Delhi, Mumbai, Kolkata among top 60 metros
Three Indian cities have been listed among the top 60 of the world, in a new, exhaustive survey carried out by a leading British newspaper, reports Vijay Dutt.india Updated: Dec 23, 2007 03:45 IST
Three Indian cities have been listed among the top 60 of the world, in a new, exhaustive survey carried out by a leading British newspaper.
Leading the list stands London, while Delhi is ranked at 29 and Mumbai at 32. Though Kolkata is also on the list, its position has not been spelt out by the newspaper.
The list was compiled by The Independent after "months of research on population figures, financial markets, tourism trends, transport facilities and data relating to sports and arts events and transport" in each city. following which overall scores were given out of 100.
While London scored 97 to rank number one, Delhi got 39, Mumbai 36 and Kolkata, 21.
"Delhi and Mumbai both came in way ahead of Russia's former capital St Petersburg, the laidback bliss of Melbourne or even the balmy Mediterranean delights of Israel's capital Tel Aviv," the newspaper noted.
The second position has gone to New York, the third to Paris, the fourth to Tokyo. The top 15 include a number of other American cities including Chicago, Washington, Los Angeles and San Fransisco. But ahead of them stand Johannesburg, Sydney, Mexico City and Dubai.
The report pointed out that across the world, civic competition was reaching new heights as cities tried hard to provide the finest creative, culinary and tourist experiences. "This is creating powerhouses such as Delhi and Beijing," it said.
What were the features that gave London its foremost position? Curiously one of these was the currently much maligned Tube network (or underground railway), the first such in the world, completed in the late 19th century. Its cultural credentials, the fact that it has hosted the Olympic Games twice in a century ( in 1908 and 1948) and the sheer variety of cuisines available at its restaurants pushed it to the top.

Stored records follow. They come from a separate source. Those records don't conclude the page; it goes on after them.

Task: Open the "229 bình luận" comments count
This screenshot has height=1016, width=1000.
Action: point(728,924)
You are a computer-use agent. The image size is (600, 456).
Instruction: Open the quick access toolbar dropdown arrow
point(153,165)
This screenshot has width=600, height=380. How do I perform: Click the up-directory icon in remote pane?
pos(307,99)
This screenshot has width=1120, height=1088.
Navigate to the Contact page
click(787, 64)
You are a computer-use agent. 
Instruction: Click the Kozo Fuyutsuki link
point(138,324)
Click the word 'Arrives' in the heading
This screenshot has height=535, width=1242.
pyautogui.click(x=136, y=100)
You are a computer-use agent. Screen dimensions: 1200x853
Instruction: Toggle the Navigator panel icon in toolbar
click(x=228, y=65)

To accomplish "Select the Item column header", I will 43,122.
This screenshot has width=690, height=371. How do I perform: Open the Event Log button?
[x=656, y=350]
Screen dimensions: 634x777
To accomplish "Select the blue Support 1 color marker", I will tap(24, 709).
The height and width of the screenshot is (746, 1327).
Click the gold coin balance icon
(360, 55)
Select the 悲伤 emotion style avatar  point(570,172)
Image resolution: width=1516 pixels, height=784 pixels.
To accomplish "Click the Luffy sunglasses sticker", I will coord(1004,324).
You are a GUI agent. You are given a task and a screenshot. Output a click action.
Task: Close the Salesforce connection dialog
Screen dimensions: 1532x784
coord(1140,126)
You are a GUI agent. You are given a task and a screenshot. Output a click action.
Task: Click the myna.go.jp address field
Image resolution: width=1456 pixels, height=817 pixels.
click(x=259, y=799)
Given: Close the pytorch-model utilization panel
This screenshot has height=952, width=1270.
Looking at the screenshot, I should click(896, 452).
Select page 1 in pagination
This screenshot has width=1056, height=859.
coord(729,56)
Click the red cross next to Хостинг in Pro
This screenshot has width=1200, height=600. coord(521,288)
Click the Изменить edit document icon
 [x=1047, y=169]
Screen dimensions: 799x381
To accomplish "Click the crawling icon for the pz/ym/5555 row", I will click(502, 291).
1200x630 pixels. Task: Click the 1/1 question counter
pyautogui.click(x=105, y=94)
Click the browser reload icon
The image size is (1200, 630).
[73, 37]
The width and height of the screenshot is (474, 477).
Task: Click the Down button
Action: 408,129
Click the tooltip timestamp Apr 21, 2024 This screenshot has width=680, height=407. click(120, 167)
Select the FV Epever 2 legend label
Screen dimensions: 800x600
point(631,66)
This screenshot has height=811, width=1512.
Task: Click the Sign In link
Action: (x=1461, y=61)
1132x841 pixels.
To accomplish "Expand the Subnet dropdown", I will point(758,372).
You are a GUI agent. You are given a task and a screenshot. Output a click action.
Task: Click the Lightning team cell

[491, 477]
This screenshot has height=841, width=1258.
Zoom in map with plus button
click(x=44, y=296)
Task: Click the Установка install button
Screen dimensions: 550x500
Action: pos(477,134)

The Indian contribution to its culinary achievement cannot be ignored. There are over 900 Indian curry houses in the city, two of which are Michelin star winners.
Delhi scored on the variety and excellence of the cultural events it offered, the myriad culinary experiences available as well as some excellent hotels. Mumbai had Bollywood to offer, its cash generating capacity and cosmopolitan make up.
Indeed diversity was a major scoring point for all three Indian cities. Paris failed to grab the top spot largely because of its lack of diversity. French cuisine may be justly well renowned, but that is no excuse for having just 10 ethnic restaurants offering other cuisines in the entire city!